Assignment: Print the lines in the listing below starting at the line with "Viewport: 270px width, 175px" and ending at the line with "Task: Click the LSC001 incident type cell", both included. Reproduce them exactly and omit every picture.
[Source material Boundary: Start]
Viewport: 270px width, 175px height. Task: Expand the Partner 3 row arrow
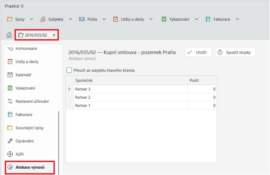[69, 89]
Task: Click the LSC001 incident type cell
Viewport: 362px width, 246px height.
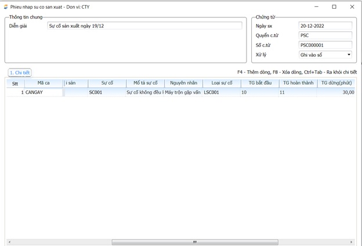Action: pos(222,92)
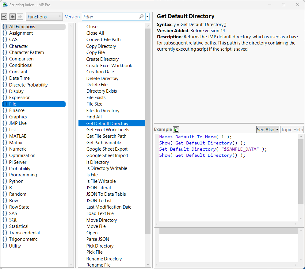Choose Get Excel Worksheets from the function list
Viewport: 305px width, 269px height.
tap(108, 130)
[Source material Boundary: End]
[Source material Boundary: Start]
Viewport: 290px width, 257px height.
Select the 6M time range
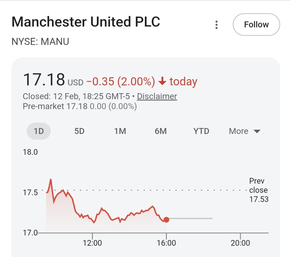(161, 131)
[Source material Boundary: End]
Solution to the problem:
Viewport: 270px width, 175px height. Task: Expand the Partner 3 row arrow
[69, 89]
Task: Click the LSC001 incident type cell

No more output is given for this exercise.